Parole chiave: Psicoanalisi; Complesso edipico; Gaddini; Green

Analisi In-finita e Orizzonte Edipico

di Fausta Ferraro

 (Franco Angeli ed., 2022)

Recensione a cura di Rossana Gentile

Fausta Ferraro ci offre in questo volume di recente pubblicazione una pregevole raccolta di saggi che riflette la ricca esperienza clinica maturata nel corso degli anni e la sua profonda conoscenza della teoria psicoanalitica. Il libro è dedicato ai pazienti, considerati con gratitudine coautori del testo.

 Analista di radicata estrazione freudiana, F. Ferraro non ha mai rinunciato alla passione del metodo e all’esercizio del dubbio, ponendo in tensione continua e costante teoria e clinica: come ci fa notare S. Garella nella prefazione al volume, in questi scritti l’A. intraprende una vera e propria “traversata” nel campo analitico, con lo stile di una navigazione a tutto tondo, aggiungerei, tra interrogativi, confronti, affondi, anticipazioni e ritorni tipici della mente psicoanalitica al lavoro.

Il volume si articola in tre parti: nella prima, intitolata “Ricalchi”, ovvero tracce, solchi, qualcosa che necessita di uno scavo per ottenere un ri-calco, si pone l’intreccio tra il tema del trauma e quello della ripetizione, già caro all’Autrice (Ferraro, 1990, 1995; Ferraro, Garella 2002).

Fa da incipit una domanda: ciò che si ripete è da intendersi come un ritorno al passato, nodo insolubile, o non, piuttosto, un tentativo di dare forma psichica a qualcosa di informe, un’esperienza traumatica, lutti familiari non elaborati, frammenti di dramma edipico, resti congelati della vita psichica che attendono di essere dispiegati, riaperti a una possibile significazione?

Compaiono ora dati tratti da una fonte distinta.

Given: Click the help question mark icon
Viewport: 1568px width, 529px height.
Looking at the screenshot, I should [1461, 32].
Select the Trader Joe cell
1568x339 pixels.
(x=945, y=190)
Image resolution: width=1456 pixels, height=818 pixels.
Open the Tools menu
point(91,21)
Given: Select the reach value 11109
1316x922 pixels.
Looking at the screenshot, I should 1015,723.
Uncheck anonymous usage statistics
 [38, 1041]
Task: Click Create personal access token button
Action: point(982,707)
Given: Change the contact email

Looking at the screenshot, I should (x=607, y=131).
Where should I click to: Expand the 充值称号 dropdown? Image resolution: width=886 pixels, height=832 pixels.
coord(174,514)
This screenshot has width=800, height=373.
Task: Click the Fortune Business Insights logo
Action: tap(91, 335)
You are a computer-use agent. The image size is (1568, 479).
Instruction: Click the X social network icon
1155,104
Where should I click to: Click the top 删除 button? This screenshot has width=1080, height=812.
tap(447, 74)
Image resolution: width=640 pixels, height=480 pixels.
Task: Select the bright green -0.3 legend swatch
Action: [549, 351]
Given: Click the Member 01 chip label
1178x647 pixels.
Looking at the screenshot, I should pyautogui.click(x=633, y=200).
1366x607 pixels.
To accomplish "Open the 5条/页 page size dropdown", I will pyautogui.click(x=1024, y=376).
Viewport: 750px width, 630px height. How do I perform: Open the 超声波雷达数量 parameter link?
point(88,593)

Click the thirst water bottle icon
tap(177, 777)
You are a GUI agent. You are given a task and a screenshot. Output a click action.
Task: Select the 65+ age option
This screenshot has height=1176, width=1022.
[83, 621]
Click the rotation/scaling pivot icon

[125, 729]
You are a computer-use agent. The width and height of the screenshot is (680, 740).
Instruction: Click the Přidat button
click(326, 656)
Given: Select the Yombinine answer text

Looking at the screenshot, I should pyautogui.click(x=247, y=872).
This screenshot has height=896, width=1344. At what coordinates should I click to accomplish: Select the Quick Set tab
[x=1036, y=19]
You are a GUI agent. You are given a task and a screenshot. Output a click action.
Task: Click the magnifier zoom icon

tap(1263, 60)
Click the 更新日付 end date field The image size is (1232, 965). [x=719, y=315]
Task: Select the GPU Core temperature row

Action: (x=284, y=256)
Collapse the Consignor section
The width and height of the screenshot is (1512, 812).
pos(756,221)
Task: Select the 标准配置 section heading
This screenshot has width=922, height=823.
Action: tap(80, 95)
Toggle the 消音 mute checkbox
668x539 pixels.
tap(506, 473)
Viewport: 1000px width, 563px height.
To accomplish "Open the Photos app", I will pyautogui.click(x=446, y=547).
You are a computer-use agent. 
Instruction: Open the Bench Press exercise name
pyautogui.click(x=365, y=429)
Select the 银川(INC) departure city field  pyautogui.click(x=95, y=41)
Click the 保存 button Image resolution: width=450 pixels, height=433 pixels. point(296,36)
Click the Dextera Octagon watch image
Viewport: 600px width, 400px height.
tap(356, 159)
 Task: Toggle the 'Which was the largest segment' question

Nel movimento psichico creato da questi ritorni, si sottolinea, si inscrive la questione della temporalità inconscia che rende possibile la persistenza del transfert, regola le interruzioni e, nel caso delle seconde analisi, orienta il riaggancio a un nuovo percorso analitico.

Si colloca in questa prima parte del volume anche la riflessione sul corpo inteso come strato roccioso, espressione che l’Autrice accoglie in una duplice accezione, ovvero come fondamento della psiche, ciò che vincola la psiche all’origine, ma anche come resto intrasformabile, limite al lavoro analitico.

Attraverso l’effetto plasmante del fantasma, declinabile in tante e differenti variazioni che caratterizzano i percorsi identitari, la rocciosità del corpo si connette con l’assunzione dell’identità sessuata a partire dalla nozione complessa e controversa di bisessualità psichica.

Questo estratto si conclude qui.